You might have missed an item last week although you might very well have been the subject of the report. Do you know about ad injectors? I’ve written about them before, most recently when some genius at Lenovo thought purchasers of their laptops would want to have Superfish bundled with their machines. Besides being a massive security risk it was annoying as hell, as a plethora of ads cluttered up users’ screens. Well, it turns out that Lenovo doesn’t have a patent on either stupidity (at best) or maliciousness (more likely). To wit:
More than 5% of Google site visitors have at least one ad injector installed. Of those, half have at least two injectors installed, and nearly one-third have at least four installed, per a study Google conducted with researchers at University of California Berkeley.
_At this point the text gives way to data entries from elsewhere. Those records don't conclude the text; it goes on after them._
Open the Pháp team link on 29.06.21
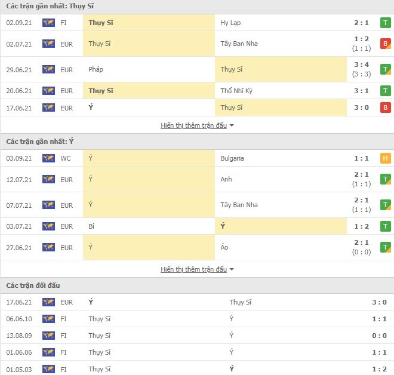The height and width of the screenshot is (375, 394). coord(96,69)
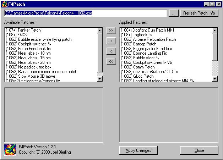Viewport: 223px width, 160px height.
Task: Click the single '<' remove patch button
Action: (x=111, y=51)
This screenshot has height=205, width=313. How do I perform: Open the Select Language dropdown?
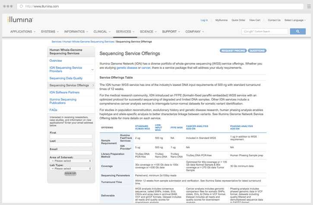pyautogui.click(x=295, y=20)
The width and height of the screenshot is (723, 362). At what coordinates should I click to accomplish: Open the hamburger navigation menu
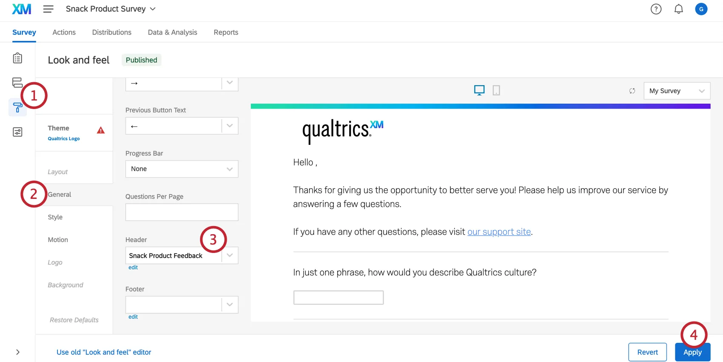point(48,9)
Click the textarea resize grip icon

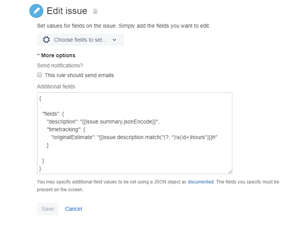pyautogui.click(x=230, y=172)

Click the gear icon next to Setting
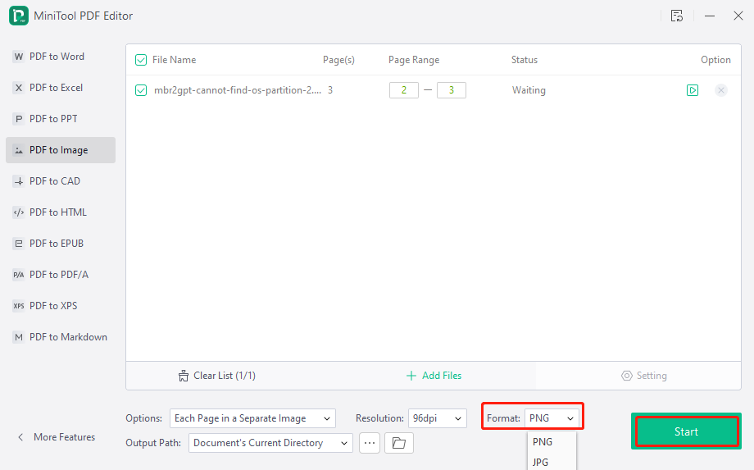[627, 376]

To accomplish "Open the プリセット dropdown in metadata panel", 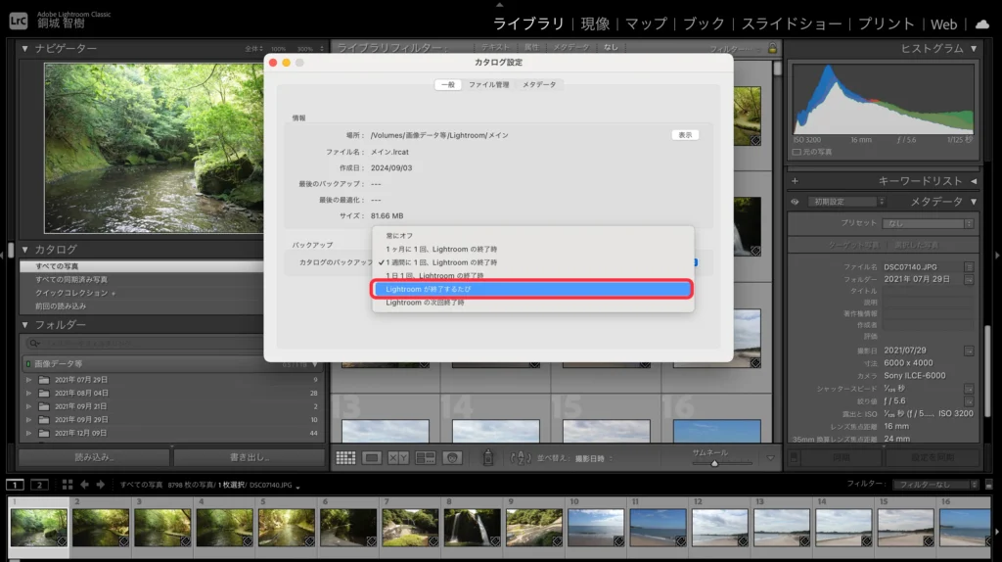I will (922, 223).
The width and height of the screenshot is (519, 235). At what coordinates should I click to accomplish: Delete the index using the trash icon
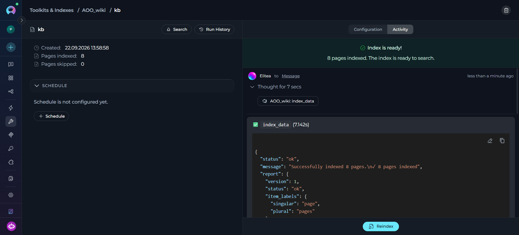506,10
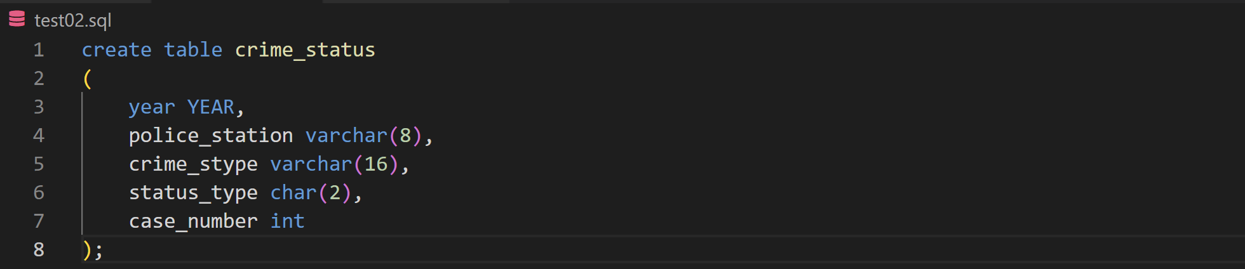
Task: Open the test02.sql breadcrumb label
Action: pos(72,20)
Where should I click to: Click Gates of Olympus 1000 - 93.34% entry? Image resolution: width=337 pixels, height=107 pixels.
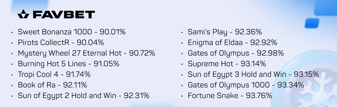click(x=246, y=85)
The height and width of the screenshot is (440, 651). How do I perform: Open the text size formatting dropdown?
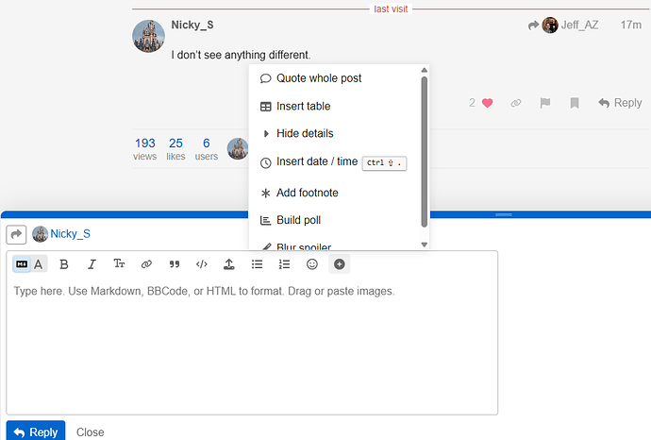(x=119, y=264)
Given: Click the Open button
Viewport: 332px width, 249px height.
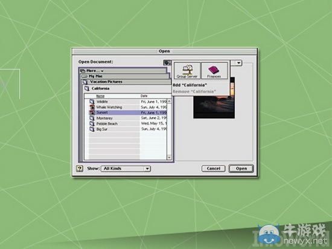Looking at the screenshot, I should pyautogui.click(x=241, y=169).
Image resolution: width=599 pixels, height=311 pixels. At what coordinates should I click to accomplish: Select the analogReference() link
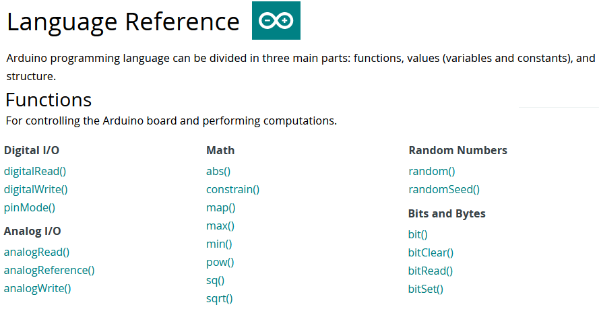pos(49,270)

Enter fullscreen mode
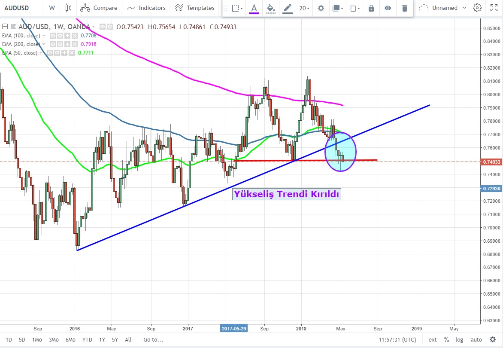(494, 8)
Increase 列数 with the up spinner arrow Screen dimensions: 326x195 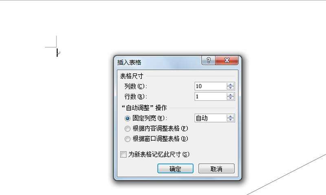[230, 84]
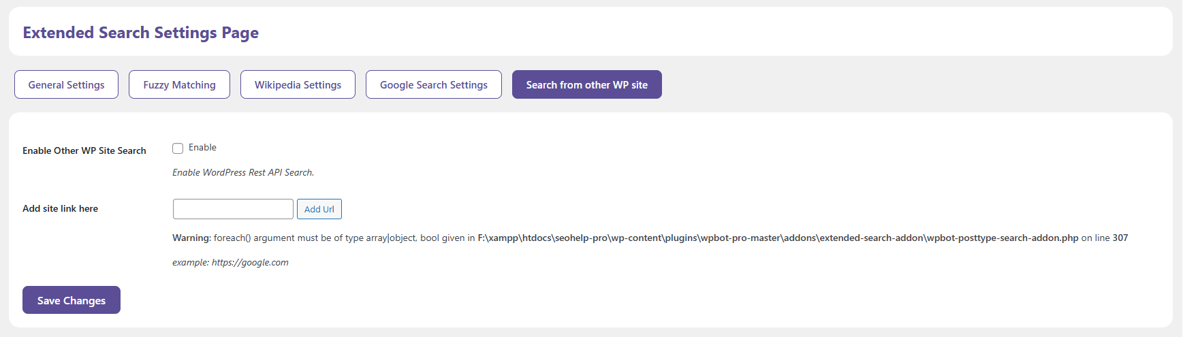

In other words, millions of people have code installed that will insert new ads, or replace existing ones, into the pages those people read. You may be one of them. How did this happen? Generally, some miscreant bundled the ad injector with some other desirable piece of software which the user installed. Tool bars (don’t install them!) and certain software download sites (download.com, for one) do this routinely. As the Google Security Blog put it:
Unwanted ad injectors aren’t part of a healthy ads ecosystem. They’re part of an environment where bad practices hurt users, advertisers, and publishers alike. People don’t like ad injectors for several reasons: not only are they intrusive, but people are often tricked into installing ad injectors in the first place, via deceptive advertising, or software “bundles.”…Ad injectors are problematic for advertisers and publishers as well. Advertisers often don’t know their ads are being injected, which means they don’t have any idea where their ads are running. Publishers, meanwhile, aren’t being compensated for these ads, and more importantly, they unknowingly may be putting their visitors in harm’s way, via spam or malware in the injected ads.